The big metal back-wall that wouldn’t budge on the first night of Peter Stein’s revival of Troilus and Cressida, causing the cancellation of the Trojan War halfway through the proceedings, defied the gremlins the next day. It shifted forward and opened to reveal Richard Clothier’s chivalric Hector refusing to heed the forebodings of his nearest and dearest. Then it tilted to create a platform on which skimpily clad men bashed away at each other while Hector was sneakily murdered by Vincent Regan’s arrogant, unscrupulous Achilles.

You could see why Stein had cancelled. After all, this was the climax of a production strong on visual effect and, it must be said, decent enough in other respects. You leave the King’s Theatre impressed by the eloquence of Shakespeare’s most cynical play. There’s no honour in battle. Thanks to Cressida’s betrayal of the loyal Troilus, there can be no faith in romantic love. “Still wars and lechery, nothing else holds fashion,” snarls Ian Hughes’s scrawny, bitter Thersites — and he’s the play’s voice and disfigured soul.

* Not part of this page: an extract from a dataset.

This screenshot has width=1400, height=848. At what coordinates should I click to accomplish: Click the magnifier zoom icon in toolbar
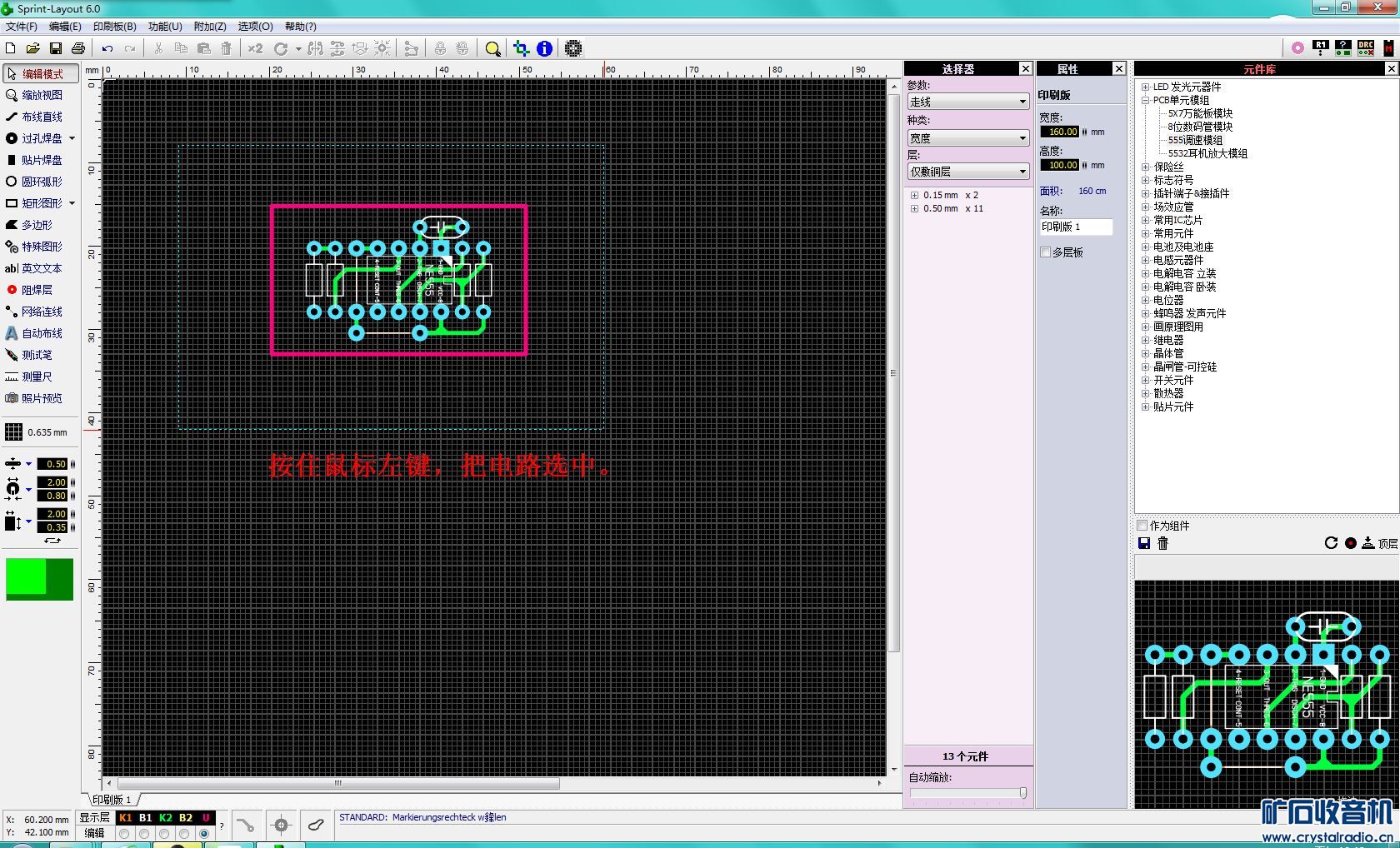[x=492, y=48]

At the start Henry Pettigrew emphasises what’s callow in lovelorn Troilus, flinging down his weapons like a bolshie teenager sprinkling CDs round his bedroom, and getting all awkward and nervous when at long last he encounters Annabel Scholey’s Cressida. He also hardens and despairs well enough. But shouldn’t he react more strongly when he hears that his beloved is to be part of a hostage swap? And should he be killed by Achilles’ heavies at the end, when Shakespeare wanted him unhappily, unheroically to survive? It’s hard for a British actress to embody Ulysses’ description of Cressida, which is that “her wanton spirits look out at every joint and motive of her body”, but Scholey does well, giving us a pert, provocative, effortlessly sensual girl who somehow contrives to be both innocent and knowing. Indeed, there’s plenty of sex in Stein’s production, most obviously when the sort of huge red bed that belongs in an 1890s brothel descends from the flies, complete with a frolicking Paris and Helen and, before long, Paul Jesson’s wonderfully lubricious Pandarus.

The revival mixes periods: warriors who might have stepped from Greek vases, yet leaders who vary from Ian Hogg’s stately Agamemnon in his sleek black leather overcoat to John Kane’s beaten, bedraggled Menelaus, who might be in search of a hostel for the night. There are several nice, Stein-style touches, such as John Franklyn-Robbins’s decrepit Nestor snoring when the great Agamemnon orates, but the piece sometimes feels slow — and needs to quicken and sharpen before the production moves to Stratford next month.